Collection entries:

• • • • •

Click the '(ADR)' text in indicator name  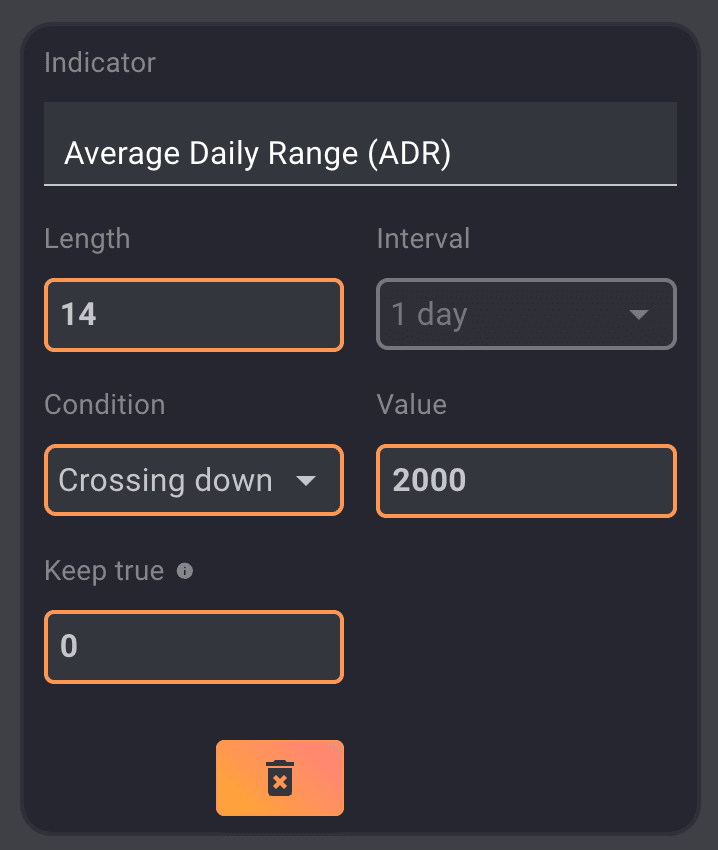tap(408, 154)
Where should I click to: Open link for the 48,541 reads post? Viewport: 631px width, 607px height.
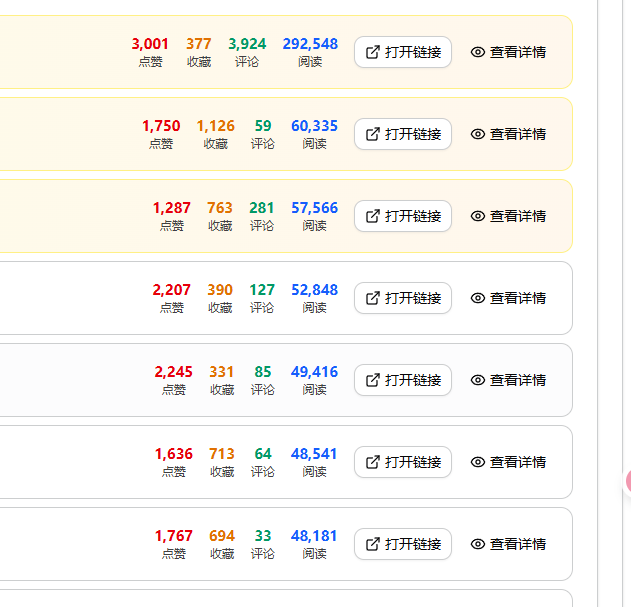403,462
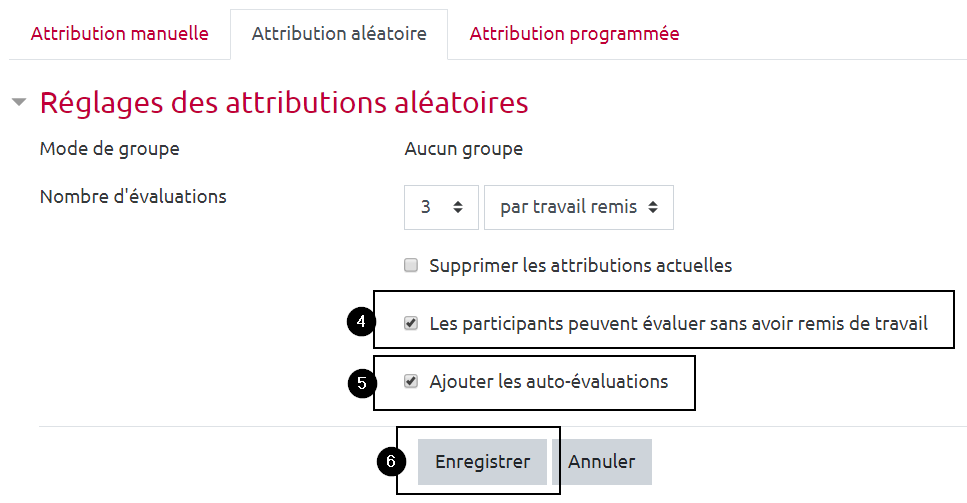Click the 'Mode de groupe' label
This screenshot has width=967, height=503.
pos(110,150)
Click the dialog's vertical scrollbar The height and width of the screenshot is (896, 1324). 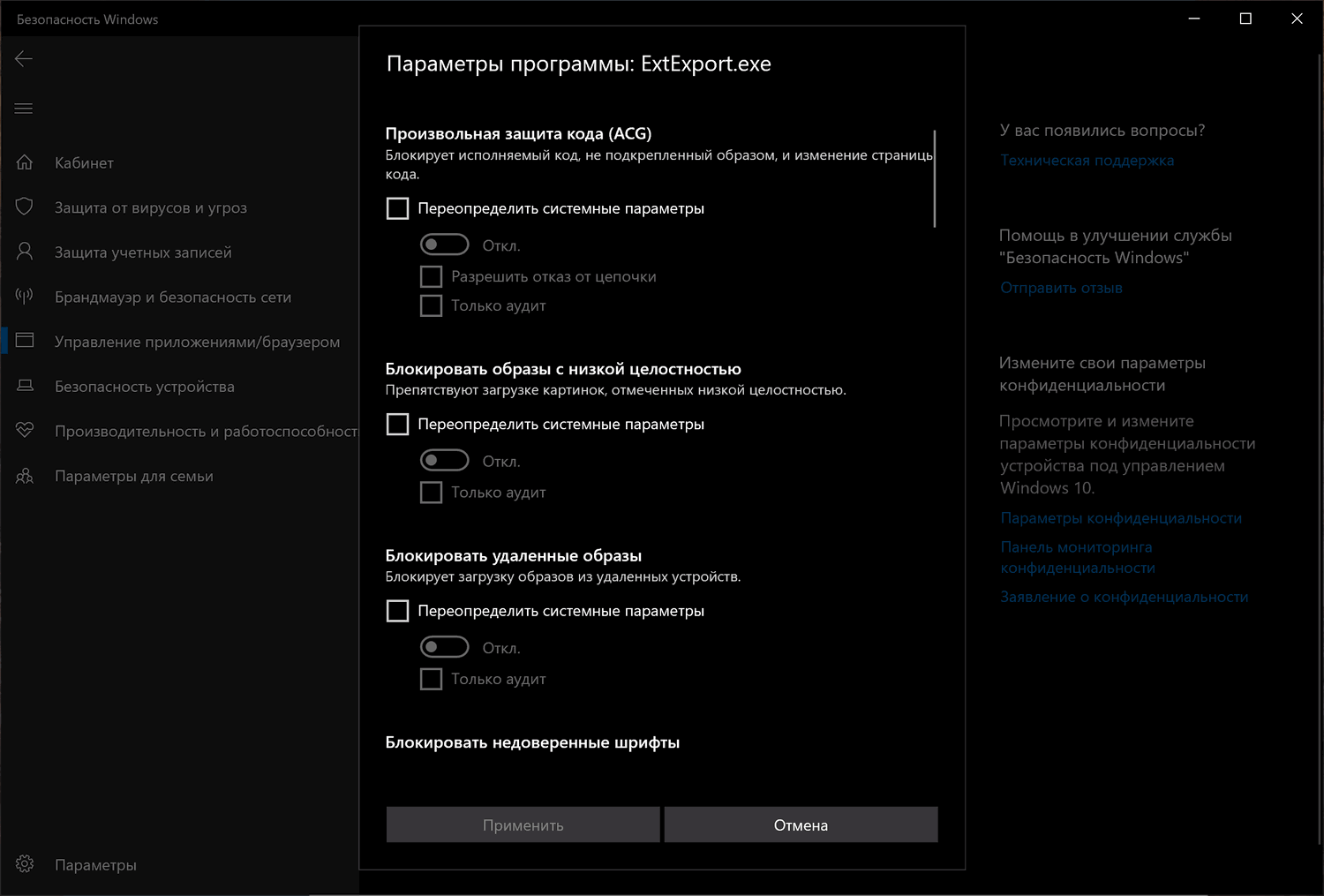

• • • • •

*Try it*
The range runs from the line containing "Where should I" through the end of the entries; print those lines exactly and leave the pictures out.

*Result below*
Where should I click to: Open link for the 48,541 reads post? Viewport: 631px width, 607px height.
403,462
Click the 'Mode de groupe' label
This screenshot has width=967, height=503.
pos(110,150)
Click the dialog's vertical scrollbar The height and width of the screenshot is (896, 1324). 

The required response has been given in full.